--- Data records ---
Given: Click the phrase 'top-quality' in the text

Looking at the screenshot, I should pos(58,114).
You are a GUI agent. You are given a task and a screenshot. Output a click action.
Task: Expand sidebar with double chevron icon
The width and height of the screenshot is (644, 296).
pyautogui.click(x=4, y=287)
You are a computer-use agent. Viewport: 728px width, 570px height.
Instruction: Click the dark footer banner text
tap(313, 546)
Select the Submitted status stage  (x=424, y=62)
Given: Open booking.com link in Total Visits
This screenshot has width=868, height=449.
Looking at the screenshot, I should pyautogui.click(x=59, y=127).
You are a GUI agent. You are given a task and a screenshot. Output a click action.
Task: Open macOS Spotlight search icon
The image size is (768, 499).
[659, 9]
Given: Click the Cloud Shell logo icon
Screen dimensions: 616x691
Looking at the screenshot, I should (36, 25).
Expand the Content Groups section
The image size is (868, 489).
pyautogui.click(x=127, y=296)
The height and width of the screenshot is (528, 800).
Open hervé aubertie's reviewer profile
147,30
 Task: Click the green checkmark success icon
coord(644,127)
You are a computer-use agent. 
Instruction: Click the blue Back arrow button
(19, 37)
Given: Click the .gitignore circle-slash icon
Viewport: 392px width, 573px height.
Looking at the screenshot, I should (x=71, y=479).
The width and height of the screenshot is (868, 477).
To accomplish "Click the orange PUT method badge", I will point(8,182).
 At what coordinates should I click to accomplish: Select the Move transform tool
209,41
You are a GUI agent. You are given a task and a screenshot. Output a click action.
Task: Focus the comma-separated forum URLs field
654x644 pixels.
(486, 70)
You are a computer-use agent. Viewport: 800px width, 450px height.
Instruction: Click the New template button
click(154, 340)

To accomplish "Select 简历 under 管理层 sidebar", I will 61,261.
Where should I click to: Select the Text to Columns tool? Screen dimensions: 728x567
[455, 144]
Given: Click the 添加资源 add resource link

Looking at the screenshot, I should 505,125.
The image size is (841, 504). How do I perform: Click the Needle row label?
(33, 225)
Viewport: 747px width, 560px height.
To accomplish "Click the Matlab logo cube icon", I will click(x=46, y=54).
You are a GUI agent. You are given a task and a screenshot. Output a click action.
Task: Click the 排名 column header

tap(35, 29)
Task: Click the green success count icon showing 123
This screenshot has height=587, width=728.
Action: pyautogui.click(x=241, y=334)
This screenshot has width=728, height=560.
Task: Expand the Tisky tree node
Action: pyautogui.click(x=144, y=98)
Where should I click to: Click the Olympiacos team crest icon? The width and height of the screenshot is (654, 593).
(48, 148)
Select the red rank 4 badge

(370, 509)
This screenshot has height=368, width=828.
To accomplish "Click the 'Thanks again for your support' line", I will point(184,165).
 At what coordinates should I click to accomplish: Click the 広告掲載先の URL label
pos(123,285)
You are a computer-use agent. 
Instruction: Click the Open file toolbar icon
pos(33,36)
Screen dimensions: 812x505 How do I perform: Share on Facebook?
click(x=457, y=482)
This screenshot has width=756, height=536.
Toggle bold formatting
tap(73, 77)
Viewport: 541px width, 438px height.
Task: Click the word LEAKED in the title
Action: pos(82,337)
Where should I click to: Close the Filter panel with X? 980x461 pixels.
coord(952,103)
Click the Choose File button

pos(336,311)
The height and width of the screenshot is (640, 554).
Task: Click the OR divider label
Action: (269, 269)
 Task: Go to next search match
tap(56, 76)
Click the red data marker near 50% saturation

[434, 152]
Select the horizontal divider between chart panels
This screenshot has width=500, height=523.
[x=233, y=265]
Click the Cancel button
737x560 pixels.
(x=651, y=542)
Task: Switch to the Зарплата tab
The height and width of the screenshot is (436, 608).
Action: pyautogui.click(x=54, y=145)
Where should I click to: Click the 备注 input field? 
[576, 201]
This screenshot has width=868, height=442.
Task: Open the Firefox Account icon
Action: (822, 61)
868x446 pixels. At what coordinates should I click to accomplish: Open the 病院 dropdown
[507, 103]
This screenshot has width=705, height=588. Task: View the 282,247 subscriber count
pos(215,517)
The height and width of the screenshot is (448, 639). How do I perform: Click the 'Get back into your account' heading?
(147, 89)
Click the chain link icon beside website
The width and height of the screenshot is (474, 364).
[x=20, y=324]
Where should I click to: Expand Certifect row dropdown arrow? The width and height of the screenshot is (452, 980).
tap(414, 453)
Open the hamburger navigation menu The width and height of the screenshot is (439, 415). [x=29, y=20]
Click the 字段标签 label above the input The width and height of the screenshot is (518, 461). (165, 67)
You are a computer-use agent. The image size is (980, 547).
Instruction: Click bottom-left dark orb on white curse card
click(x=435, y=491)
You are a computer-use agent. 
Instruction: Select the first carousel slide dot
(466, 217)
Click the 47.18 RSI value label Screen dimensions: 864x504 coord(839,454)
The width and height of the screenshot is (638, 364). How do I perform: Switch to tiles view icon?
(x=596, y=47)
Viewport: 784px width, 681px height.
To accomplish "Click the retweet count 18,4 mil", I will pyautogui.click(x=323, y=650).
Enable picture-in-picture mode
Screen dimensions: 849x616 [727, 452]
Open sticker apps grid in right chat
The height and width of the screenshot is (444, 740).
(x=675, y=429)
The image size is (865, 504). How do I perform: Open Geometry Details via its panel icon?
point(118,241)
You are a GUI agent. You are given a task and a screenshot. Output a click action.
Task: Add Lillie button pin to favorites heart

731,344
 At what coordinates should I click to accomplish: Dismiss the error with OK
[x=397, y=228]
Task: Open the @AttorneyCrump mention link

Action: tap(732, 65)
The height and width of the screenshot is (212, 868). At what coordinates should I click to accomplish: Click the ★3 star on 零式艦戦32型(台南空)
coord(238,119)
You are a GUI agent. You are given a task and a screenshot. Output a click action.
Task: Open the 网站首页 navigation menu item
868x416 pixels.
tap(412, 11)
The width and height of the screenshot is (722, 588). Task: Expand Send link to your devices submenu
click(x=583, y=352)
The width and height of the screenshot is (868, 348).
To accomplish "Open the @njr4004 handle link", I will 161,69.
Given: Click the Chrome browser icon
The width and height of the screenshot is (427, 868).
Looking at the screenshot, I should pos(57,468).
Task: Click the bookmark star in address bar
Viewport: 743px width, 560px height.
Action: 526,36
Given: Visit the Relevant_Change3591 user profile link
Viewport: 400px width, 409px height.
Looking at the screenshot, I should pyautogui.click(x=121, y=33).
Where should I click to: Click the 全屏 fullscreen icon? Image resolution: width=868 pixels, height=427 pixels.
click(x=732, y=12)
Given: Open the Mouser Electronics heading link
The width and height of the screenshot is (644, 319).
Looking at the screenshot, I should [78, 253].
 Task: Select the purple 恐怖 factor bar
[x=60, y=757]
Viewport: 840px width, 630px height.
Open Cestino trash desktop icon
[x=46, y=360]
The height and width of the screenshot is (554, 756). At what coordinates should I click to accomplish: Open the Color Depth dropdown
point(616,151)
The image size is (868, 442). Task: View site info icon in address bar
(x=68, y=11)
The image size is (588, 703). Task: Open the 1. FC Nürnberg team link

--- Task objective ---
Show a copy of each line from the records above in which the string "will" occurs.

--- Answer space ---
To accomplish "Click the orange PUT method badge", I will point(8,182).
To accomplish "Select 简历 under 管理层 sidebar", I will 61,261.
To accomplish "Click the Matlab logo cube icon", I will click(x=46, y=54).
To accomplish "Click the 'Thanks again for your support' line", I will point(184,165).
To accomplish "Click the retweet count 18,4 mil", I will pyautogui.click(x=323, y=650).
To accomplish "Open the @njr4004 handle link", I will 161,69.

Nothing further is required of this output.